_Ejercicios propuestos_
- a) Duplica literalmente el fragmento sobre Antonio María Esquivel, todo desde "La gran obra, única" hasta "de otros pintores.".
- b) Según el fragmento sobre Antonio María Esquivel, ¿en qué año decidió el pintor, ya curado, pintar la obra con los amigos que habían contribuido a sanar sus ojos?

_Fragmento del texto_

>>>>>

24 de noviembre de 2014

El romántico gesto de un pintor agradecido y el descubrimiento de otro.



¿Qué peor pesadilla puede sufrir un pintor que llegar a no ver más? ¿Hay algo peor en el mundo para un creador de imágenes artísticas? Esto fue lo que le sucedió al pintor romántico sevillano Antonio María Esquivel (1806-1857). A los treinta y tres años sufrió una enfermedad cuya consecuencia fue que sus ojos no pudieran ver. Tiempo antes se había marchado muy joven a Madrid, donde ingresaría en la Academia de Arte de San Fernando. Fue uno de los promotores además del efímero Liceo Artístico y Literario de Madrid (1831-1851), una sociedad intelectual que solo duraría veinte años y donde poetas y pintores soñaban con compartir una visión romántica del mundo. Así que, al sentir el pintor que su único sentido de vivir -mirar y ver- podía ir desapareciendo, decidió regresar a su ciudad natal durante el año 1839. Sin embargo, deprimido luego por completo, hasta intentaría suicidarse arrojándose -románticamente- al poético río Guadalquivir. Fue cuando sus colegas, poetas, literatos y pintores, comprendieron que el pintor no podría vivir sin sus ojos. Juntos acordaron colaborar para contribuir al tratamiento que un médico francés ofrecía para su enfermedad ocular. Tiempo después, en el año 1846, decide pintar, una vez curado, una obra con todos los amigos poetas y pintores que habían participado en sanar sus ojos. Eran tantos que mejor los imagina el pintor reunidos y juntos en su estudio de Madrid. Los compone demostrando su gratitud además con el noble gesto de auto-retratarse en la obra: aparece el pintor deteniendo su creación para poder escuchar atento los románticos versos del poeta Zorrilla...

La gran obra, única en el género de un grupo de artistas -en este caso poetas y pintores-, recuperaba la costumbre del barroco holandés donde algunos gremios profesionales se hacían retratar con sus elementos de trabajo. Aquí el pintor lograría crear una atmósfera romántica, donde el poeta Zorrilla lee a los demás. Las palabras no se ven, las presentimos: son las mismas que quisiéramos escuchar de conocidas estrofas o de algún estribillo de nuestra memoria. El pintor debía homenajear a la Pintura también, y lo hizo con el gesto heroico reconociendo a sus amigos con un silencio artístico. Vemos algunos lienzos ubicados en paredes o en caballetes y muestra así algunas obras maestras de la historia. Un estudio imaginado pero donde los cuadros representados son obras de Arte reales, tanto suyas como de otros pintores.

<<<<<

_Material proporcionado_
>>>>>

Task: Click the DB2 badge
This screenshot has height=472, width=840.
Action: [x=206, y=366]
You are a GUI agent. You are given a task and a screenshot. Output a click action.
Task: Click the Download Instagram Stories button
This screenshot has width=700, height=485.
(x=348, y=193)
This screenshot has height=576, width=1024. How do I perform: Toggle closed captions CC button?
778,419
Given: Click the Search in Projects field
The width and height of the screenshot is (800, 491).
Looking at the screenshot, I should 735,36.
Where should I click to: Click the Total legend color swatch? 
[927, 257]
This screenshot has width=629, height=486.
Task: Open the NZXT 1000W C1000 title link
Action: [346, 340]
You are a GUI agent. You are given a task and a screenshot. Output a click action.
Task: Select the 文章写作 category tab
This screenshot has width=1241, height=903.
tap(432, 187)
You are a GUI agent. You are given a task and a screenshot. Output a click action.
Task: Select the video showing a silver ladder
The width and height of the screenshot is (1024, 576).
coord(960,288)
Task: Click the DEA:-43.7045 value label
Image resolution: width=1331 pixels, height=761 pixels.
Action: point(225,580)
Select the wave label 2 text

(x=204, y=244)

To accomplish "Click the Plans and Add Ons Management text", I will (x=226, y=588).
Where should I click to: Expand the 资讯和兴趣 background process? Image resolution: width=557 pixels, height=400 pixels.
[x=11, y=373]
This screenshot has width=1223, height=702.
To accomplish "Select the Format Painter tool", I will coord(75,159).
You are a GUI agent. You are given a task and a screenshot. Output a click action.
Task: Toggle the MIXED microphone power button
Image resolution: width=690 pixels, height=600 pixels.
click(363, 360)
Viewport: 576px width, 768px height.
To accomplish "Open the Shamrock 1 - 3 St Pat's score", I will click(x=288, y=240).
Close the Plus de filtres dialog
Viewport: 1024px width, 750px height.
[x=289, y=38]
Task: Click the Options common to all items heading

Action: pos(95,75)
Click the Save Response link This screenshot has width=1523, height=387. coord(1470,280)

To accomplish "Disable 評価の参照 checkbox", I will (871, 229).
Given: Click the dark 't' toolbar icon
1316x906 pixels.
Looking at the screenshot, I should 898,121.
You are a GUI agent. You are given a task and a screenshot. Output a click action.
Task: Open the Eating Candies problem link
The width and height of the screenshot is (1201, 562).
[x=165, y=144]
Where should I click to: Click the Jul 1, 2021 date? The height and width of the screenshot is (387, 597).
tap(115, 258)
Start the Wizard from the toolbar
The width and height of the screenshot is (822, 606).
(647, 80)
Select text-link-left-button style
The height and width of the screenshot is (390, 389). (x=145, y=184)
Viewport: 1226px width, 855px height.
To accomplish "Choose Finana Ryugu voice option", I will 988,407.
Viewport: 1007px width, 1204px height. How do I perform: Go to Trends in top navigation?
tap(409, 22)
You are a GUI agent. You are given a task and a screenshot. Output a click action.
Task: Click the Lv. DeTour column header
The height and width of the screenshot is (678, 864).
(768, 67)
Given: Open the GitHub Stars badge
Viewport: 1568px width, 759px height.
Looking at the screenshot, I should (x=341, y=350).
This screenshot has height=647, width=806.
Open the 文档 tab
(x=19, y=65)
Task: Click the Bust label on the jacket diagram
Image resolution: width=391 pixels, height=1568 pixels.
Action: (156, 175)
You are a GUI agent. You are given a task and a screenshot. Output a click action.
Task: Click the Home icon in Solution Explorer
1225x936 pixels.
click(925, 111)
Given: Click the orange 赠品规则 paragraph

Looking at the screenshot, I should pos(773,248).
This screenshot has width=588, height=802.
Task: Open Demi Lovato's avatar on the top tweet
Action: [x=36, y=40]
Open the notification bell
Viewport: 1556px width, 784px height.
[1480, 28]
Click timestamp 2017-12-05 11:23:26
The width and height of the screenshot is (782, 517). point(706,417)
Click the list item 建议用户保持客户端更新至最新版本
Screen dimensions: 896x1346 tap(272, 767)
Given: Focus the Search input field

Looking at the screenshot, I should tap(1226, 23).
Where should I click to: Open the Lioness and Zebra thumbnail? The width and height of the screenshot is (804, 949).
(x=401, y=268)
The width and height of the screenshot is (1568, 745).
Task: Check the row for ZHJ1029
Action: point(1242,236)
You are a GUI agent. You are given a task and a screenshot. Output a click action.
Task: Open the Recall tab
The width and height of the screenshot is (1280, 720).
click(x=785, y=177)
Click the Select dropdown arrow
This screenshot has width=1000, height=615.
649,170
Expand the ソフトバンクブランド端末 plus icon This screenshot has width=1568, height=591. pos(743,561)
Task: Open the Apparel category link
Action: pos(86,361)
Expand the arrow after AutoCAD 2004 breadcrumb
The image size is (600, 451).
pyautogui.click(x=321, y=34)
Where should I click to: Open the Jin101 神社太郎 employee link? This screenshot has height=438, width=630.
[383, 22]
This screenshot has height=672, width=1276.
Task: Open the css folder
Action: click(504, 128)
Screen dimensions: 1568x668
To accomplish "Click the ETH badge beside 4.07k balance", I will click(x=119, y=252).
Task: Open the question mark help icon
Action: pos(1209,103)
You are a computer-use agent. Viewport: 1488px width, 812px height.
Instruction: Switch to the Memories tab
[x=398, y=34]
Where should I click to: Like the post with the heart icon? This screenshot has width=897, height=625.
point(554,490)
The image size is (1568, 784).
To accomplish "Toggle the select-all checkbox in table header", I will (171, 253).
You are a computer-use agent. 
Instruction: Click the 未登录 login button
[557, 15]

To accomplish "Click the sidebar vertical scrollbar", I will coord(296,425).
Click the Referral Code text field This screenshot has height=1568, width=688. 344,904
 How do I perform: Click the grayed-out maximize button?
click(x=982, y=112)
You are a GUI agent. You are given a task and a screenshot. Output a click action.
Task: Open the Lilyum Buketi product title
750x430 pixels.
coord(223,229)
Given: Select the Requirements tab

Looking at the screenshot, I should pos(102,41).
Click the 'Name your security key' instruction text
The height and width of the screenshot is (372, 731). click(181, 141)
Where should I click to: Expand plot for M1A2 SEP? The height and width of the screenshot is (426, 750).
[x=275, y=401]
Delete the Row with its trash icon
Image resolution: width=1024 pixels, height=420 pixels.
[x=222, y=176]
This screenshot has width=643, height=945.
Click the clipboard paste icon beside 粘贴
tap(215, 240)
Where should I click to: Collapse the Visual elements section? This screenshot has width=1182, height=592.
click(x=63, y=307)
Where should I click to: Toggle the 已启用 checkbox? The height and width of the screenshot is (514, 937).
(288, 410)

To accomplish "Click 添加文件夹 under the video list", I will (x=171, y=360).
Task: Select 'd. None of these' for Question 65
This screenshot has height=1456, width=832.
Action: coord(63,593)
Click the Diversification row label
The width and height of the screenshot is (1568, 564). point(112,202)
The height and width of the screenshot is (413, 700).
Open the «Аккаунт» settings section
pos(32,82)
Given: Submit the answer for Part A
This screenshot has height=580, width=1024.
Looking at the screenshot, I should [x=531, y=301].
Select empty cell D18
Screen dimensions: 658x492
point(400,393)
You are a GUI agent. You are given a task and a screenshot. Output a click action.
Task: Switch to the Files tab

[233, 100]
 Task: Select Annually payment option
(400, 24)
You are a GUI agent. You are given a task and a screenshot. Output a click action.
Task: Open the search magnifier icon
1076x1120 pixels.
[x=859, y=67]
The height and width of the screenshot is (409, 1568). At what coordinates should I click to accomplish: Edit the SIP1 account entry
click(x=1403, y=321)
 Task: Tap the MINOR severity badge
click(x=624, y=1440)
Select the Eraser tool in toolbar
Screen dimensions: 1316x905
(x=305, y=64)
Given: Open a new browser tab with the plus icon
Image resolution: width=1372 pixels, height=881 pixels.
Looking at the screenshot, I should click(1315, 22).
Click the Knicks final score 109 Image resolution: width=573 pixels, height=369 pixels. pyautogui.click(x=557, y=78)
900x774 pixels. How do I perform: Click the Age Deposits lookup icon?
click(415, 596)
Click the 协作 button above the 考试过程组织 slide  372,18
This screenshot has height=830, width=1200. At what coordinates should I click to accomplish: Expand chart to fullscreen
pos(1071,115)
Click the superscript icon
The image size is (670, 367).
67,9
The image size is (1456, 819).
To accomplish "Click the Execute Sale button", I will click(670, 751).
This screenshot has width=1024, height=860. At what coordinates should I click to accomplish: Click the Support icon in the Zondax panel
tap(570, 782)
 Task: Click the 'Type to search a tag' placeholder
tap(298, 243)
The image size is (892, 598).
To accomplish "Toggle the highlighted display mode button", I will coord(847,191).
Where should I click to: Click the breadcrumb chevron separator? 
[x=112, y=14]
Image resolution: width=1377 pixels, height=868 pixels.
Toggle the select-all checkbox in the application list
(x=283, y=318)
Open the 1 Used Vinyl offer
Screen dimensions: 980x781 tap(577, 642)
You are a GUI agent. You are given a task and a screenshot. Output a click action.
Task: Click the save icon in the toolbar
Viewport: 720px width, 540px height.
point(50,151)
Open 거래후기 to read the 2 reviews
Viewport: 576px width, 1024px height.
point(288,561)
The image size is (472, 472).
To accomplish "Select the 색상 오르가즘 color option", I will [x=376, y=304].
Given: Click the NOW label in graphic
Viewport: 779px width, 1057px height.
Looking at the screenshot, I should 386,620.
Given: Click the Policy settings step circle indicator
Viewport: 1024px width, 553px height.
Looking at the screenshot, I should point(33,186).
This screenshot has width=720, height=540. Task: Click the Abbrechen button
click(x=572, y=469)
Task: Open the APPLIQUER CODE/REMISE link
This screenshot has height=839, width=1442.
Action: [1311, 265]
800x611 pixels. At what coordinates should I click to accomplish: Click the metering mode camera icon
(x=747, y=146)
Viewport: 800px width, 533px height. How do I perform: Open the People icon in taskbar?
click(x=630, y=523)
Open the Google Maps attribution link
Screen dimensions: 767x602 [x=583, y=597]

<<<<<

_Resultados_
- a)
La gran obra, única en el género de un grupo de artistas -en este caso poetas y pintores-, recuperaba la costumbre del barroco holandés donde algunos gremios profesionales se hacían retratar con sus elementos de trabajo. Aquí el pintor lograría crear una atmósfera romántica, donde el poeta Zorrilla lee a los demás. Las palabras no se ven, las presentimos: son las mismas que quisiéramos escuchar de conocidas estrofas o de algún estribillo de nuestra memoria. El pintor debía homenajear a la Pintura también, y lo hizo con el gesto heroico reconociendo a sus amigos con un silencio artístico. Vemos algunos lienzos ubicados en paredes o en caballetes y muestra así algunas obras maestras de la historia. Un estudio imaginado pero donde los cuadros representados son obras de Arte reales, tanto suyas como de otros pintores.

- b) En 1846.